Growth is very scarce in Tech public markets nowadays due to 1) high-growth companies staying private for a long time, and 2) the focus on profitability across the Tech sector post the 2022-23 market correction. As a result, we are back to a public market that assigns premium to growth. The few Tech companies that have more than 25% annual revenue growth have a median forward revenue multiple of 13x - more than double the revenue multiple of companies growing less than 25% annually.
Looking across the industry, the picture sharpens further. On a scatter of growth vs. valuation multiples, Anthropic sits alongside OpenAI in the “outlier” corner: extreme growth with extreme multiple. BigTech incumbents like Microsoft, Meta and Alphabet grow revenues at 10%–20% annually, with revenue multiples in the 7x–13x range. Nvidia, the AI hardware bellwether, trades at 24x revenues on 56% growth. Anthropic’s 300% growth rate and 36x multiple, in that context, doesn’t look stretched but rather aligned with its category-defining momentum. Snowflake and CoreWeave (both high-growth AI infrastructure peers) cluster in the high-teens multiples at 20%–200% growth, underscoring that public markets are already willing to pay richly for growth.

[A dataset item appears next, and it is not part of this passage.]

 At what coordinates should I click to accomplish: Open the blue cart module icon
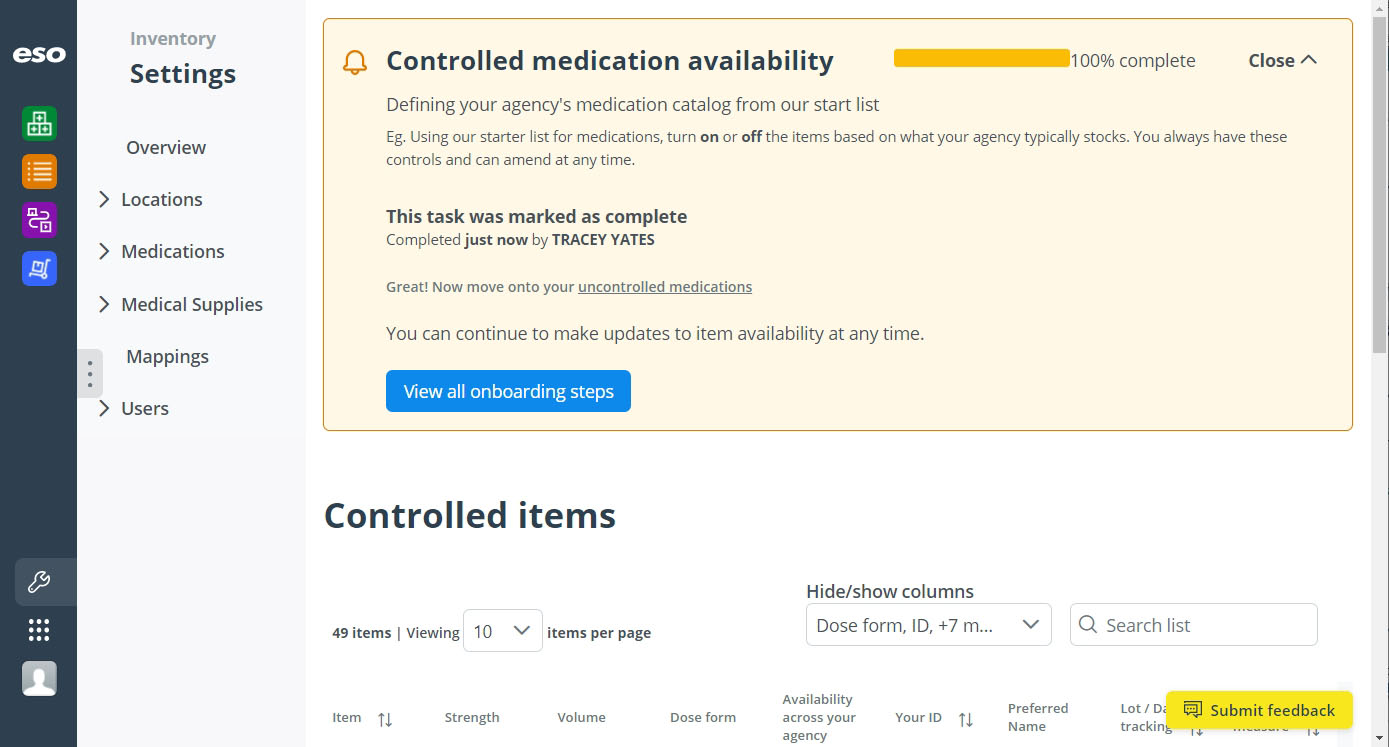point(39,268)
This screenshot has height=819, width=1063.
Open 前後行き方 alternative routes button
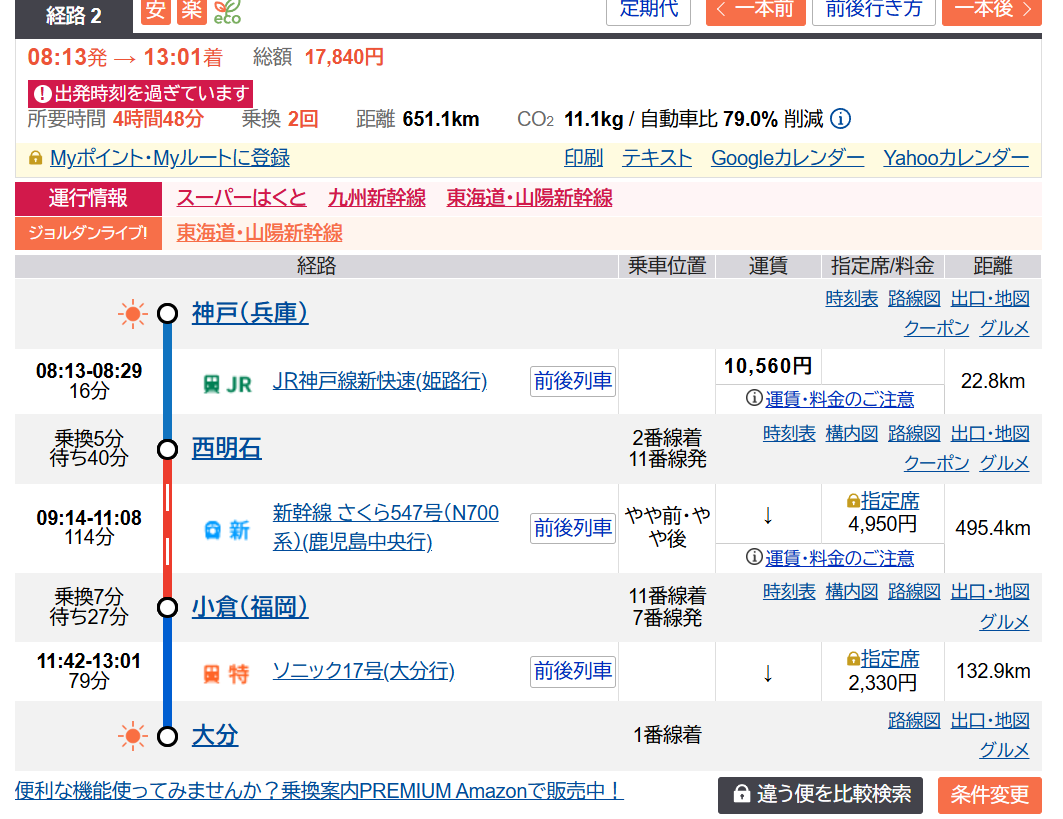pos(874,10)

As a result, one could say that Anthropic’s valuation premium reflects not hype but a rational bet that it can consolidate leadership in the Enterprise AI market, where switching costs and safety-first branding make revenues both faster-growing and stickier than consumer AI models.
🦣 A mammoth market
The enterprise AI market is already valued at tens of billions of dollars and expected to grow into hundreds of billions of dollars within this decade. We found a number of different estimates from various consulting groups. Considering three reputable firms, Grand View, Mordor Intelligence and Coherent, we get a range of 25 to 45 billion dollars for the starting point in 2025 and 115 to 150 dollars for 2030.
It’s important to note that this compares to a 300-400 billion-dollar Consumer AI market, which means that Anthropic is addressing a smaller market than OpenAI. On the other hand, Anthropic’s narrower focus may come with strategic advantages: deeper integration, higher willingness to pay and recurring revenue from enterprise-grade AI deployments.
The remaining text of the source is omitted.